Even with that it wasn't consistent across machines, here are the full params:

{
    "_version": "0.0.1",
    "_type": "tortoise",
    "date": "2023-08-11_10-38-02",
    "candidates": 1,
    "text": "test",
    "voice": "freeman",
    "preset": "ultra_fast",
    "seed": "4234",
    "cvvp_amount": 0.0,
    "split_prompt": false,
    "num_autoregressive_samples": 16,
    "diffusion_iterations": 4,
    "temperature": 0.8,
    "length_penalty": 1.0,
    "repetition_penalty": 2.0,
    "top_p": 0.8,
    "max_mel_tokens": 500,
    "cond_free": true,
    "cond_free_k": 2,
    "diffusion_temperature": 1.0,
    "model": "Default"
}

Although perhaps this is the issue - the PyTorch versions are not the same.

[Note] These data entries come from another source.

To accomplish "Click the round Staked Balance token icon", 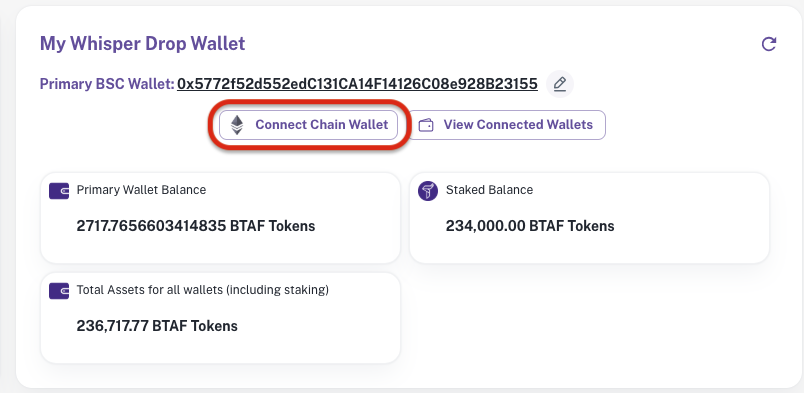I will point(428,191).
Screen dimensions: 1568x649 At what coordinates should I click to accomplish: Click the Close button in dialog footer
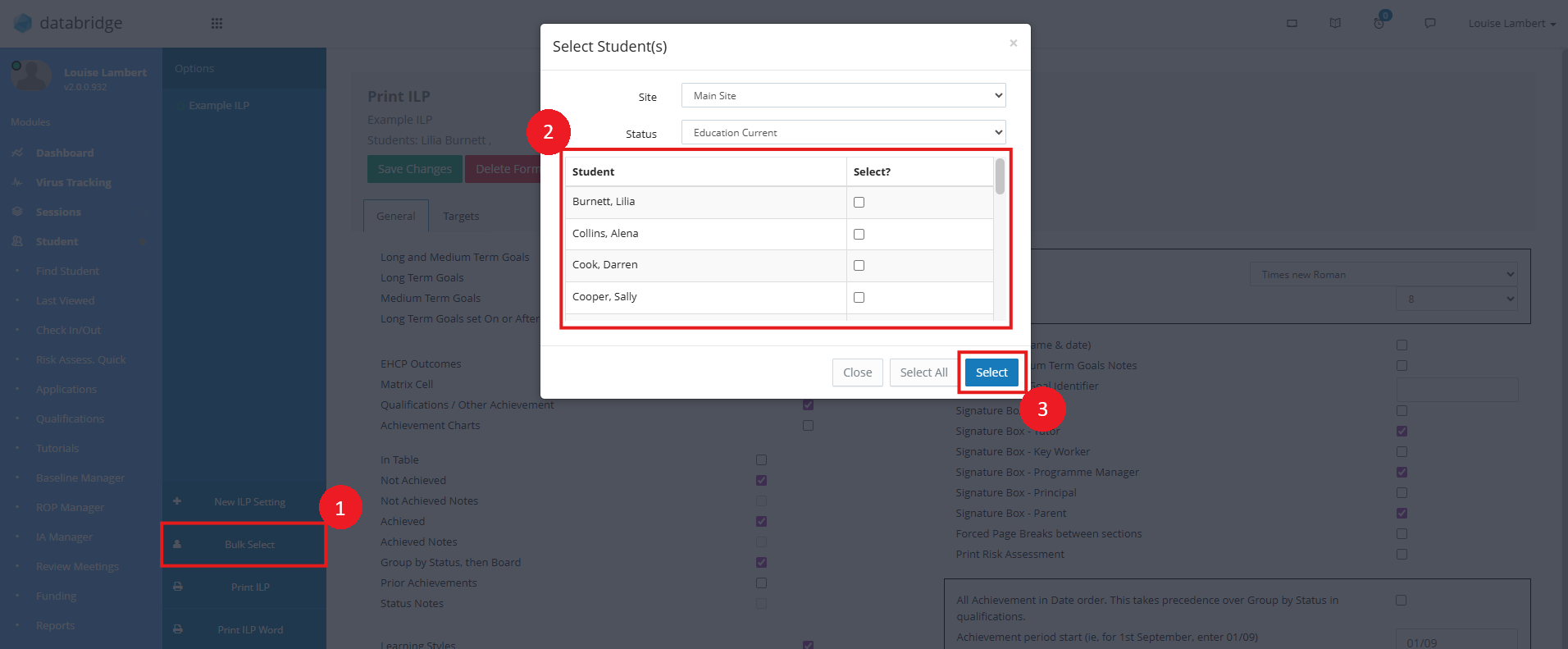pyautogui.click(x=857, y=372)
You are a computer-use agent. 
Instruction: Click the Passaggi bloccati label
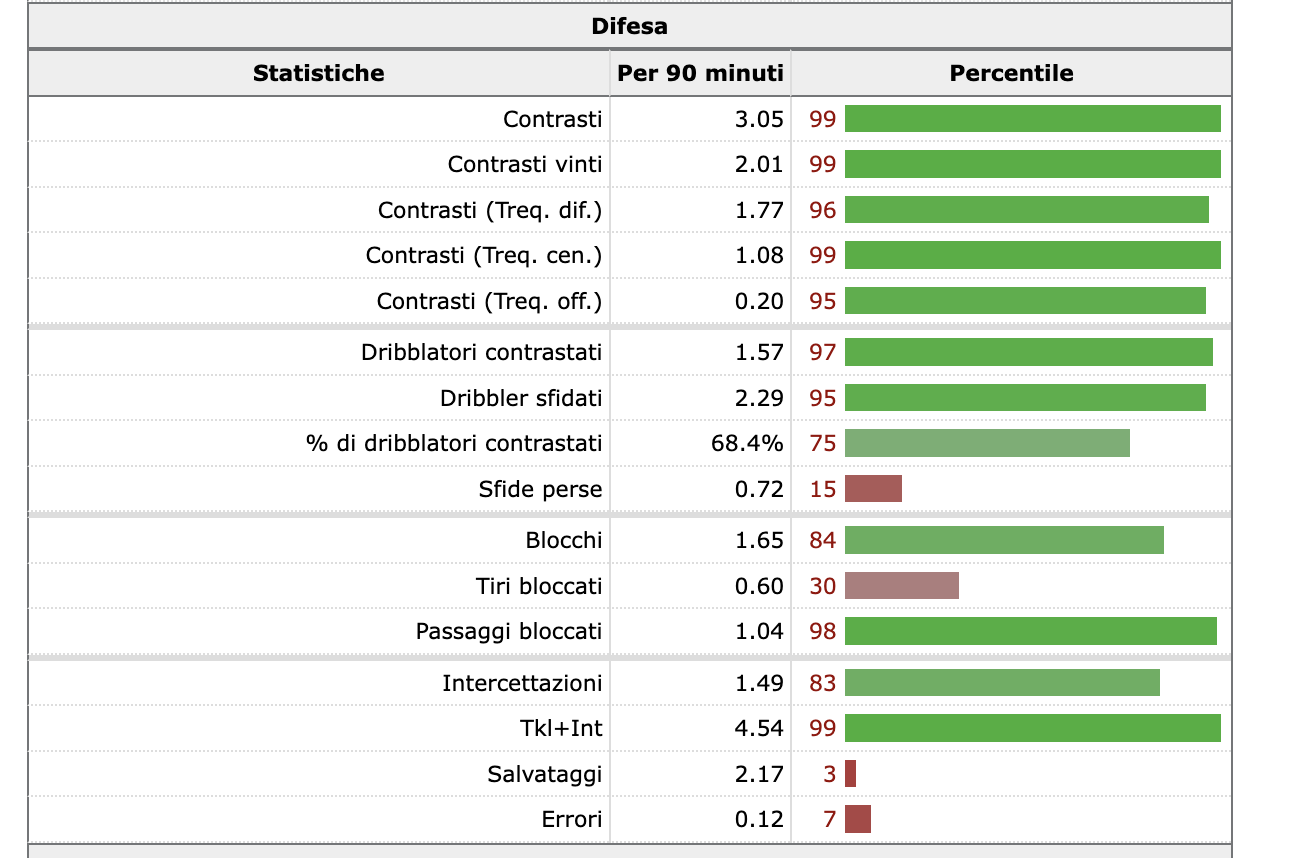(509, 631)
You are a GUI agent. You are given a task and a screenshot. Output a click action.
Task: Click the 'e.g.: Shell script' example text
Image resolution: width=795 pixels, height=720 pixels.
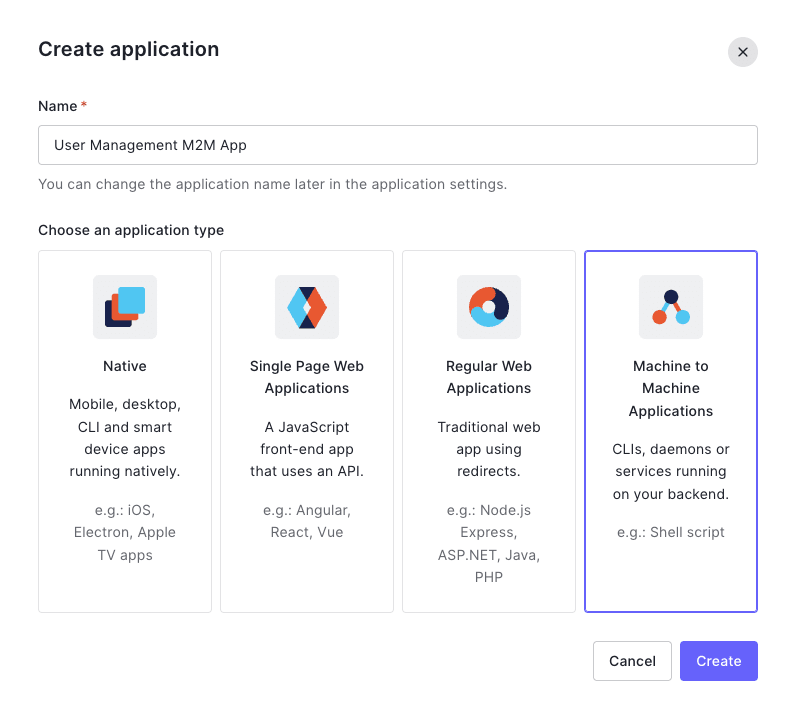(x=671, y=532)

manmay-nakhashi commented 1 year ago

Yes that can be the potential issue.

rsxdalv commented 1 year ago

Ok, I'm going for it, I confirmed 3 different sets of parameters and they generated equally (on the same machine with the same pytorch, seed etc, only difference was transformers version).

I see 3 stages that might happen:

  1. strict=False
  2. delete these keys if transformers>=4.29 (or perhaps a better detection system)
  3. maybe switch to from_pretrained eventually
rsxdalv commented 1 year ago

Oh and a very big thanks!

rsxdalv commented 1 year ago

Stage 1: https://github.com/neonbjb/tortoise-tts/pull/564